What you need to do: Could you rewrite the lines below as a numbered list, skipping any blank lines and leaving the pictures out?

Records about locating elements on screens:
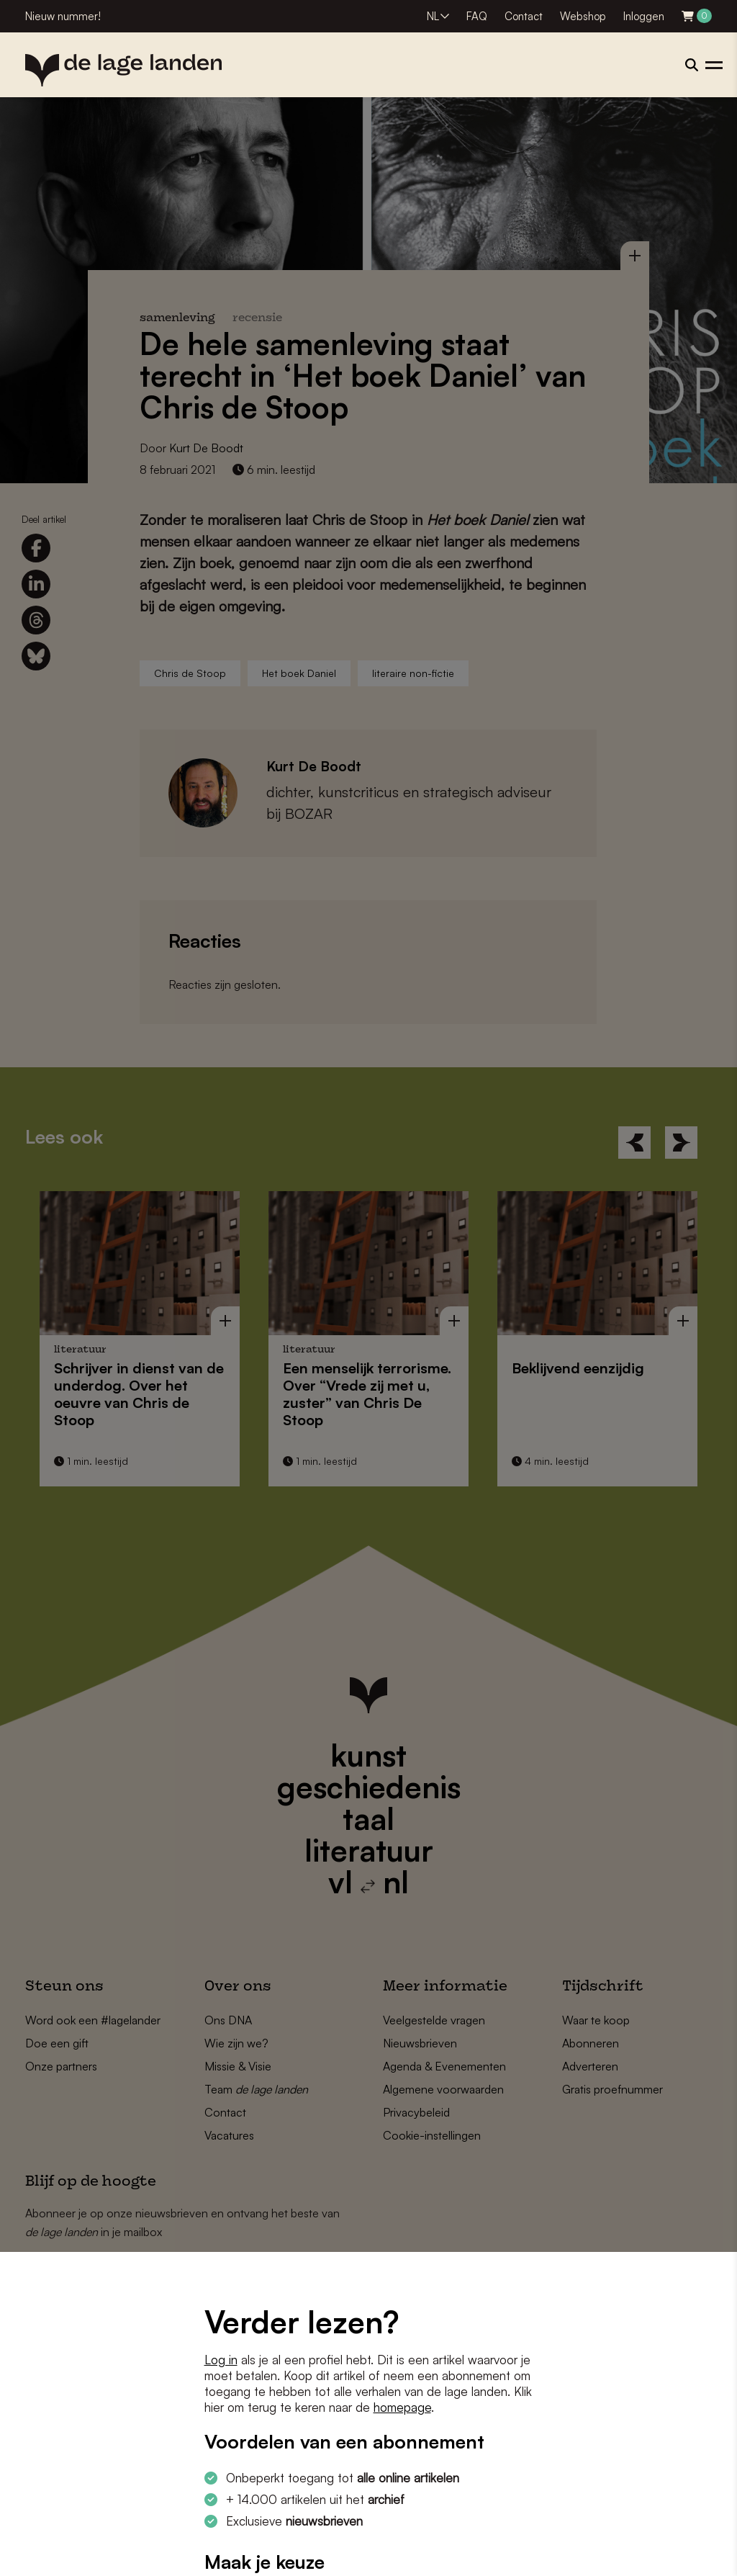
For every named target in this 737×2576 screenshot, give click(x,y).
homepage (402, 2407)
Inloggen (643, 16)
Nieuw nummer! (63, 16)
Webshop (583, 16)
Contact (524, 16)
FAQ (476, 16)
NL (433, 16)
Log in (221, 2359)
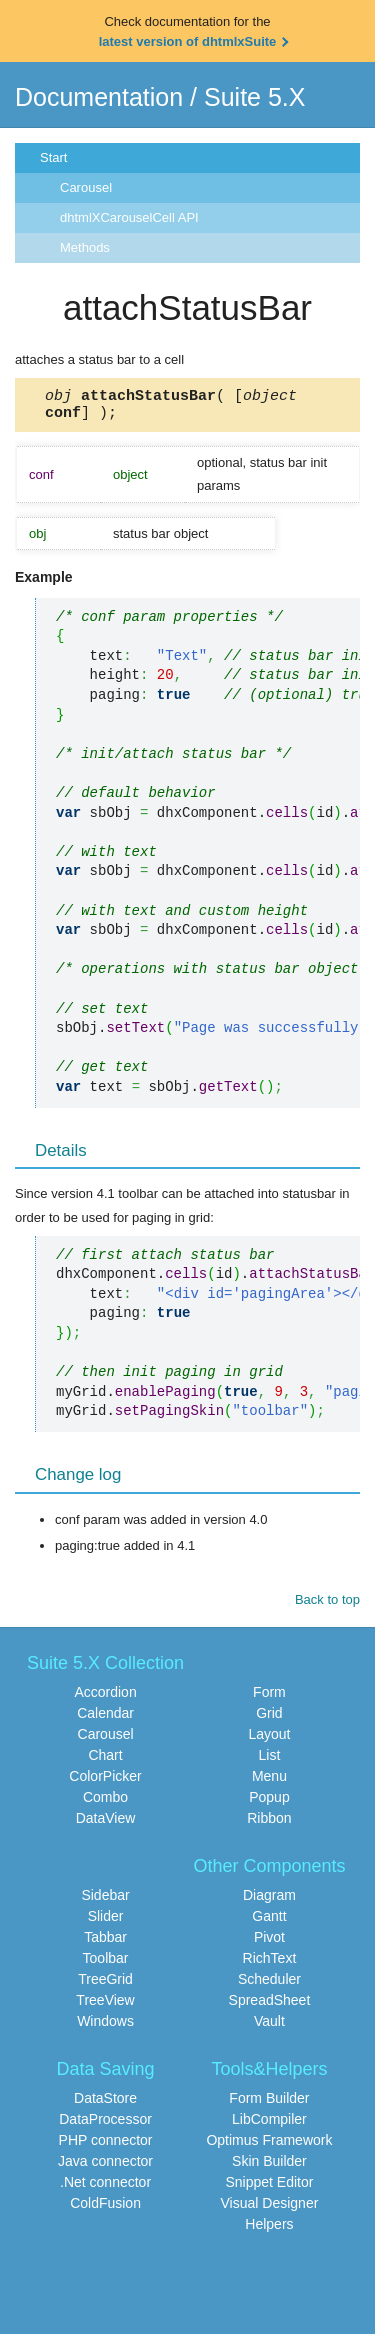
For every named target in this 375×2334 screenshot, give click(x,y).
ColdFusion (105, 2209)
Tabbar (105, 1943)
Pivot (269, 1943)
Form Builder (269, 2104)
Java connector (105, 2167)
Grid (269, 1719)
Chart (105, 1761)
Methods (85, 247)
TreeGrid (105, 1985)
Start (53, 157)
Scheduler (269, 1985)
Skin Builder (269, 2167)
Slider (106, 1922)
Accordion (105, 1698)
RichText (270, 1964)
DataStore (105, 2104)
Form (269, 1698)
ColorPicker (105, 1782)
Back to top (327, 1605)
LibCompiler (269, 2125)
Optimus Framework (269, 2146)
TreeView (105, 2006)
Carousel (86, 187)
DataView (106, 1824)
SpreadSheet (270, 2006)
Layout (269, 1740)
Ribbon (269, 1824)
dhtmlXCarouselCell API (129, 217)
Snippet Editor (269, 2188)
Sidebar (105, 1901)
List (270, 1761)
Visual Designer (270, 2209)
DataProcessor (105, 2125)
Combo (105, 1803)
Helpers (269, 2230)
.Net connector (105, 2188)
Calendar (105, 1719)
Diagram (269, 1901)
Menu (269, 1782)
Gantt (269, 1922)
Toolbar (106, 1964)
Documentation (99, 97)
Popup (269, 1803)
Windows (105, 2027)
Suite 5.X (254, 97)
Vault (269, 2027)
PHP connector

The reply:
1. For every named target in this 737×2576 screenshot, give click(x,y).
2. homepage (402, 2407)
3. Inloggen (643, 16)
4. Nieuw nummer! (63, 16)
5. Webshop (583, 16)
6. Contact (524, 16)
7. FAQ (476, 16)
8. NL (433, 16)
9. Log in (221, 2359)
10. For every named target in this 375×2334 screenshot, give click(x,y).
11. ColdFusion (105, 2209)
12. Tabbar (105, 1943)
13. Pivot (269, 1943)
14. Form Builder (269, 2104)
15. Java connector (105, 2167)
16. Grid (269, 1719)
17. Chart (105, 1761)
18. Methods (85, 247)
19. TreeGrid (105, 1985)
20. Start (53, 157)
21. Scheduler (269, 1985)
22. Skin Builder (269, 2167)
23. Slider (106, 1922)
24. Accordion (105, 1698)
25. RichText (270, 1964)
26. DataStore (105, 2104)
27. Form (269, 1698)
28. ColorPicker (105, 1782)
29. Back to top (327, 1605)
30. LibCompiler (269, 2125)
31. Optimus Framework (269, 2146)
32. TreeView (105, 2006)
33. Carousel (86, 187)
34. DataView (106, 1824)
35. SpreadSheet (270, 2006)
36. Layout (269, 1740)
37. Ribbon (269, 1824)
38. dhtmlXCarouselCell API (129, 217)
39. Snippet Editor (269, 2188)
40. Sidebar (105, 1901)
41. List (270, 1761)
42. Visual Designer (270, 2209)
43. DataProcessor (105, 2125)
44. Combo (105, 1803)
45. Helpers (269, 2230)
46. .Net connector (105, 2188)
47. Calendar (105, 1719)
48. Diagram (269, 1901)
49. Menu (269, 1782)
50. Gantt (269, 1922)
51. Toolbar (106, 1964)
52. Documentation (99, 97)
53. Popup (269, 1803)
54. Windows (105, 2027)
55. Suite 5.X (254, 97)
56. Vault (269, 2027)
57. PHP connector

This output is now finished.